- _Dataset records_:

+++

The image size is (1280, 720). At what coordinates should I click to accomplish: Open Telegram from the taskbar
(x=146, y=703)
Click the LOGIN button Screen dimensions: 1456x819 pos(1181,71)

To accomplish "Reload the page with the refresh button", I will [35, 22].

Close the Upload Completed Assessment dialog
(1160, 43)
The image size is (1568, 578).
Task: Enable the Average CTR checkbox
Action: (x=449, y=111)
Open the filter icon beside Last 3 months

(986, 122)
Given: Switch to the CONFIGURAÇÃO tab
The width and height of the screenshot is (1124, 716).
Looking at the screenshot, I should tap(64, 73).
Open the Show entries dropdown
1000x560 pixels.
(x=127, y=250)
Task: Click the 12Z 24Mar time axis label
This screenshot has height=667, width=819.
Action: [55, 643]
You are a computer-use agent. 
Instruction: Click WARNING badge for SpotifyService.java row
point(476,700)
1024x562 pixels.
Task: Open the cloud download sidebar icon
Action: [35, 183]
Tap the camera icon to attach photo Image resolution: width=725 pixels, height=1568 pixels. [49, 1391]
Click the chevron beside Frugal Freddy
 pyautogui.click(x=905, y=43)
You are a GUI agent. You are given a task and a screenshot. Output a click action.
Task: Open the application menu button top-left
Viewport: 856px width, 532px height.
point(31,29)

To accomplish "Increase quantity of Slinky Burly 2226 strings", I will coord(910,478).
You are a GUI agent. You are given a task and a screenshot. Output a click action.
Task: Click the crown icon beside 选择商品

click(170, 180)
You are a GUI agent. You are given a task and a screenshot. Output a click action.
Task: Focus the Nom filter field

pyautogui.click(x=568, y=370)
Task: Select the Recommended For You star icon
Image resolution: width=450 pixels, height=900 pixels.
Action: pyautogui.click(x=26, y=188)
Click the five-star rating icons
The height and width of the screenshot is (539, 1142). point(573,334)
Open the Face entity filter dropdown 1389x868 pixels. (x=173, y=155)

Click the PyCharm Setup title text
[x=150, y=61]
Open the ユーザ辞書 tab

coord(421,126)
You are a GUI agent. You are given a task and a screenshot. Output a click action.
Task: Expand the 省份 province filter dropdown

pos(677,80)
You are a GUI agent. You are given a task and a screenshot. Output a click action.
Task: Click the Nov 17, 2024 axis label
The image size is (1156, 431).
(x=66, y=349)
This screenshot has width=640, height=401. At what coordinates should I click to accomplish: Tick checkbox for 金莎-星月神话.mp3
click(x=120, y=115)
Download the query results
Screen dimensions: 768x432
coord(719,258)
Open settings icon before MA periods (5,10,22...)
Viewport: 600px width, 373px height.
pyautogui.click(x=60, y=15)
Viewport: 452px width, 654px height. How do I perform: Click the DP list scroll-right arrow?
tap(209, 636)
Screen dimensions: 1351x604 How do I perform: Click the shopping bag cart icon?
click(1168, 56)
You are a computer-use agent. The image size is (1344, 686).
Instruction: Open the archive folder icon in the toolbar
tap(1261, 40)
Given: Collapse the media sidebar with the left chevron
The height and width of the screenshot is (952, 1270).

+++

Render every line of the material above as a Markdown table with the columns Row and Line, numbering the rows in order and leaving out blank lines.

- _Output for this task_:
| Row | Line |
|---|---|
| 1 | The image size is (1280, 720). At what coordinates should I click to accomplish: Open Telegram from the taskbar |
| 2 | (x=146, y=703) |
| 3 | Click the LOGIN button Screen dimensions: 1456x819 pos(1181,71) |
| 4 | To accomplish "Reload the page with the refresh button", I will [35, 22]. |
| 5 | Close the Upload Completed Assessment dialog |
| 6 | (1160, 43) |
| 7 | The image size is (1568, 578). |
| 8 | Task: Enable the Average CTR checkbox |
| 9 | Action: (x=449, y=111) |
| 10 | Open the filter icon beside Last 3 months |
| 11 | (986, 122) |
| 12 | Given: Switch to the CONFIGURAÇÃO tab |
| 13 | The width and height of the screenshot is (1124, 716). |
| 14 | Looking at the screenshot, I should tap(64, 73). |
| 15 | Open the Show entries dropdown |
| 16 | 1000x560 pixels. |
| 17 | (x=127, y=250) |
| 18 | Task: Click the 12Z 24Mar time axis label |
| 19 | This screenshot has height=667, width=819. |
| 20 | Action: [55, 643] |
| 21 | You are a computer-use agent.  |
| 22 | Instruction: Click WARNING badge for SpotifyService.java row |
| 23 | point(476,700) |
| 24 | 1024x562 pixels. |
| 25 | Task: Open the cloud download sidebar icon |
| 26 | Action: [35, 183] |
| 27 | Tap the camera icon to attach photo Image resolution: width=725 pixels, height=1568 pixels. [49, 1391] |
| 28 | Click the chevron beside Frugal Freddy |
| 29 |  pyautogui.click(x=905, y=43) |
| 30 | You are a GUI agent. You are given a task and a screenshot. Output a click action. |
| 31 | Task: Open the application menu button top-left |
| 32 | Viewport: 856px width, 532px height. |
| 33 | point(31,29) |
| 34 | To accomplish "Increase quantity of Slinky Burly 2226 strings", I will coord(910,478). |
| 35 | You are a GUI agent. You are given a task and a screenshot. Output a click action. |
| 36 | Task: Click the crown icon beside 选择商品 |
| 37 | click(170, 180) |
| 38 | You are a GUI agent. You are given a task and a screenshot. Output a click action. |
| 39 | Task: Focus the Nom filter field |
| 40 | pyautogui.click(x=568, y=370) |
| 41 | Task: Select the Recommended For You star icon |
| 42 | Image resolution: width=450 pixels, height=900 pixels. |
| 43 | Action: pyautogui.click(x=26, y=188) |
| 44 | Click the five-star rating icons |
| 45 | The height and width of the screenshot is (539, 1142). point(573,334) |
| 46 | Open the Face entity filter dropdown 1389x868 pixels. (x=173, y=155) |
| 47 | Click the PyCharm Setup title text |
| 48 | [x=150, y=61] |
| 49 | Open the ユーザ辞書 tab |
| 50 | coord(421,126) |
| 51 | You are a GUI agent. You are given a task and a screenshot. Output a click action. |
| 52 | Task: Expand the 省份 province filter dropdown |
| 53 | pos(677,80) |
| 54 | You are a GUI agent. You are given a task and a screenshot. Output a click action. |
| 55 | Task: Click the Nov 17, 2024 axis label |
| 56 | The image size is (1156, 431). |
| 57 | (x=66, y=349) |
| 58 | This screenshot has width=640, height=401. At what coordinates should I click to accomplish: Tick checkbox for 金莎-星月神话.mp3 |
| 59 | click(x=120, y=115) |
| 60 | Download the query results |
| 61 | Screen dimensions: 768x432 |
| 62 | coord(719,258) |
| 63 | Open settings icon before MA periods (5,10,22...) |
| 64 | Viewport: 600px width, 373px height. |
| 65 | pyautogui.click(x=60, y=15) |
| 66 | Viewport: 452px width, 654px height. How do I perform: Click the DP list scroll-right arrow? |
| 67 | tap(209, 636) |
| 68 | Screen dimensions: 1351x604 How do I perform: Click the shopping bag cart icon? |
| 69 | click(1168, 56) |
| 70 | You are a computer-use agent. The image size is (1344, 686). |
| 71 | Instruction: Open the archive folder icon in the toolbar |
| 72 | tap(1261, 40) |
| 73 | Given: Collapse the media sidebar with the left chevron |
| 74 | The height and width of the screenshot is (952, 1270). |